Страница 20 из 170
86
Введение в главу VIII части первой сцены с доктором могло быть вызвано тем, что в главе III части второй Обломов в разговоре со Штольцем упоминает о только что («давеча» – см.: наст. изд., т. 4, с. 165, строка 37) состоявшейся беседе с ним. Если учесть, что эта глава первоначально входила в состав упоминавшихся выше «Прибавлений»1 и была написана во время завершения работы над первоначальной редакцией части первой, то можно предположить, что и сцена с доктором была вчерне написана тогда же и находилась среди несохранившихся листов (ср.: ЛП «Обломов». С. 593-597). Подтверждением может служить то, что лишь в журнальном тексте появилось упоминание о докторе в разговоре Обломова с Захаром в главе VIII (см.: наст. изд., т. 4, с. 85, строки 32-33), так же как и небольшая вставка-связка в главе XII части второй (см.: там же, с. 213, строки 9-11).
Сведе́нию далеко отстоящих друг от друга сцен или эпизодов в одно «стройное целое» подчинено и появление в журнальном тексте отсылочных фраз-связок (см.: там же, с. 71 («как сказано»); с. 169 (фраза: «Пенкин был, Судьбинский, Волков»); с. 187 («Вот как подвинулись дела!»); с. 193 («Чего не бывает на свете! ~ А вот как»); с. 397 («Надо теперь перенестись несколько назад ~ соображениям»); с. 400 («Как это вы решились! ~ глядя ей в глаза»); с. 434 («Как у ней теперь выработался голос! ~ настаивал Штольц»); с. 436 («Так пекли только, бывало, в Обломовке да вот здесь!»); с. 480 («Настоящее и прошлое ~ ходят в золоте и серебре»…) и т. д.).
Установилась в журнальном тексте и структура романа в целом. Если в рукописи еще не было деления на части (два обозначения: «Часть I» и «Часть II-я и следующие» – появились в 1858 г.2) и роман писался главами и сценами без какого-либо цифрового обозначения («сцены» иногда выделялись небольшими отступами или черточками), то теперь кроме четырехчастного строения появились римские цифры внутри каждой из частей (без слова «глава») и в гораздо большем количестве, чем это было в рукописи:
87
так, вместо пяти глав части первой стало одиннадцать; вместо девяти глав второй – двенадцать; вместо двенадцати глав и Заключения необозначенных частей третьей и четвертой – двенадцать глав части третьей и одиннадцать глав части четвертой.
Что же касается остальной правки, то она носит характер дальнейшей художественной обработки текста, такой же, какая велась писателем во всех предшествующих роману произведениях:1 это сокращение длиннот, введение в текст различного рода дополнений, замена отдельных фраз и слов и правка в диалогах. О сокращениях, дополнениях и заменах, касающихся «архитектоники» романа, уже говорилось выше. Дополнений всякого рода появилось в журнальном тексте романа не менее ста пятидесяти.

> **Показанный перечень**:

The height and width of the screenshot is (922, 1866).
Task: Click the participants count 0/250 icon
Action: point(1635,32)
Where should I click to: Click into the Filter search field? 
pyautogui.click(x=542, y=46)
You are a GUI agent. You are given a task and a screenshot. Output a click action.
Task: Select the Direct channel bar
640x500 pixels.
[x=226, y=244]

==

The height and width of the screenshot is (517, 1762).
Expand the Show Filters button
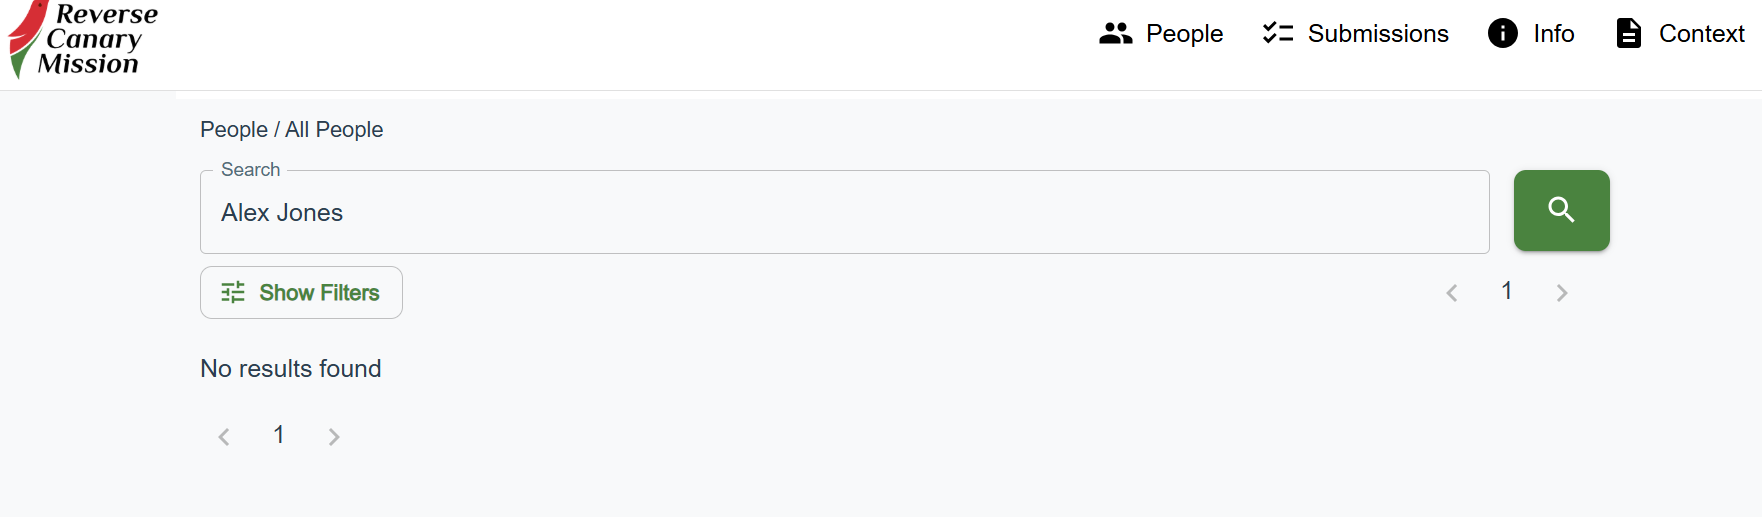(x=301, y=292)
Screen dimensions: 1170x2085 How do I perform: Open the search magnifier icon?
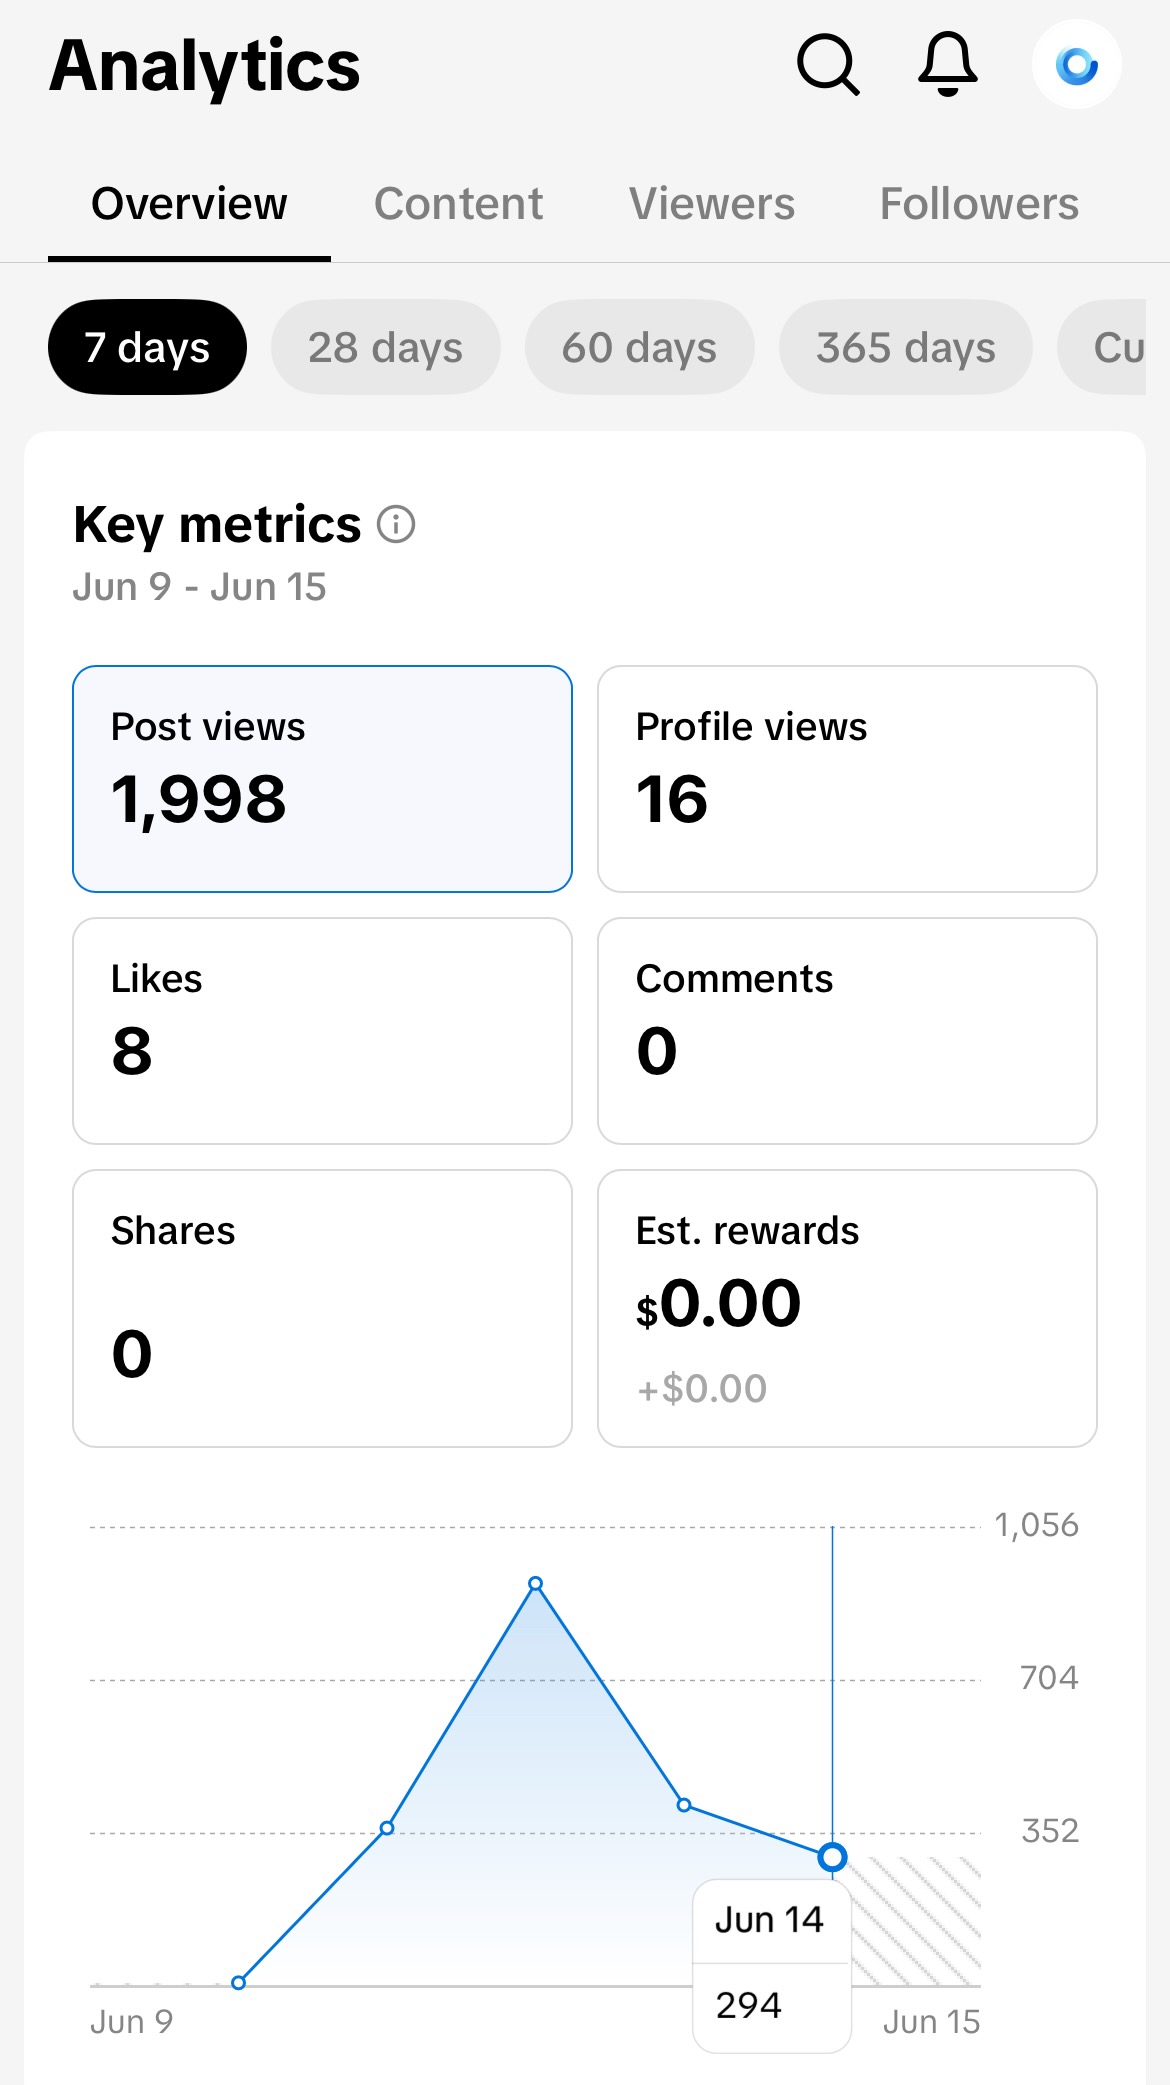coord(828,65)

> **Что делать**:
1. Замените в отрывке слово «беседе» на «встрече» и приведите часть отрывка, которая начинается со слов «Страница 20 из» и заканчивается словами «213, строки 9-11).».
2. Ответьте на вопросы по отрывку:
(a) Сколько глав стало в части первой журнального текста вместо пяти?
(b) В каком году появились обозначения «Часть I» и «Часть II-я и следующие»?
(c) Сколько дополнений всякого рода появилось в журнальном тексте романа?
Отвечайте, опираясь только на отрывок, а не на перечень.

> **Ответы по заданиям**:
1.
Страница 20 из 170
86
Введение в главу VIII части первой сцены с доктором могло быть вызвано тем, что в главе III части второй Обломов в разговоре со Штольцем упоминает о только что («давеча» – см.: наст. изд., т. 4, с. 165, строка 37) состоявшейся встрече с ним. Если учесть, что эта глава первоначально входила в состав упоминавшихся выше «Прибавлений»1 и была написана во время завершения работы над первоначальной редакцией части первой, то можно предположить, что и сцена с доктором была вчерне написана тогда же и находилась среди несохранившихся листов (ср.: ЛП «Обломов». С. 593-597). Подтверждением может служить то, что лишь в журнальном тексте появилось упоминание о докторе в разговоре Обломова с Захаром в главе VIII (см.: наст. изд., т. 4, с. 85, строки 32-33), так же как и небольшая вставка-связка в главе XII части второй (см.: там же, с. 213, строки 9-11).

2.
(a) Одиннадцать.
(b) В 1858 году.
(c) Не менее ста пятидесяти.